* _Work order_
Go over the lines below, and when one contains the word "dropdown", copy it.

[Collected data]
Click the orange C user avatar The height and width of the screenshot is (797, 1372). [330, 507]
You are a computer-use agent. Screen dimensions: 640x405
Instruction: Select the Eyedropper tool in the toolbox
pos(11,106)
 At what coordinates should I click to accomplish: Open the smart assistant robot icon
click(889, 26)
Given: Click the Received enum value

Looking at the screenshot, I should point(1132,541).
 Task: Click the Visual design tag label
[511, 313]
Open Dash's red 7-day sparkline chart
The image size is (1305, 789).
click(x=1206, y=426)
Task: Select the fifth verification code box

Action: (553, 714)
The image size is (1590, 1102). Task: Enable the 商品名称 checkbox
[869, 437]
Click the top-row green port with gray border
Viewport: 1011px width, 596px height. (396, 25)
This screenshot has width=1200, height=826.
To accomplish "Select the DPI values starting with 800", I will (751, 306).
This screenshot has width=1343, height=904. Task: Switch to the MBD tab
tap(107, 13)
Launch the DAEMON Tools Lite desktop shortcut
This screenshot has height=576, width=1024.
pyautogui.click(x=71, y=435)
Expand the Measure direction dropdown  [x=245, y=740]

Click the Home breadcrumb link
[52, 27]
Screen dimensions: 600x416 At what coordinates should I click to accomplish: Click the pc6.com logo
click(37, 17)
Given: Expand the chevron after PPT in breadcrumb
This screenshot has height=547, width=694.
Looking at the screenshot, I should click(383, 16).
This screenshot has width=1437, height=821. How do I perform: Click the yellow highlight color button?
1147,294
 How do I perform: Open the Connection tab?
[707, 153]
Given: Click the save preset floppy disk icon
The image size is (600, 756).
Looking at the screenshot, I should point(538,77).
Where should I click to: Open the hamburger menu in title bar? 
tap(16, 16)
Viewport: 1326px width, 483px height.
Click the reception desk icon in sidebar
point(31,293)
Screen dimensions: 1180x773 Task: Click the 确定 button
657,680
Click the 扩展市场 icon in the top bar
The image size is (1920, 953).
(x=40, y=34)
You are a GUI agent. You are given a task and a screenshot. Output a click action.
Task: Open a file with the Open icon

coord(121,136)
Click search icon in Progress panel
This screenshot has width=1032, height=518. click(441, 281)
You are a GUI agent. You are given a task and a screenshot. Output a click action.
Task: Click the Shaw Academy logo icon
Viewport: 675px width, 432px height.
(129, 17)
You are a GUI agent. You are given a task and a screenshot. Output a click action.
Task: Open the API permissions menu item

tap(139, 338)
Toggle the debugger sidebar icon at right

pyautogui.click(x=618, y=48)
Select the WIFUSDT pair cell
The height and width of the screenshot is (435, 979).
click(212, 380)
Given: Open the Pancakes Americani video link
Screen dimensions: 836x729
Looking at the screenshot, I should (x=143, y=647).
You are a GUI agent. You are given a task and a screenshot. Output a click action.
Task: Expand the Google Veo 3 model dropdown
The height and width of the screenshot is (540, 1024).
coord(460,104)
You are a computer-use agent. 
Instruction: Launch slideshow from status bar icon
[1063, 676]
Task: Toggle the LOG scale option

* _Problem solution_
Expand the Measure direction dropdown  [x=245, y=740]
Task: Expand the Google Veo 3 model dropdown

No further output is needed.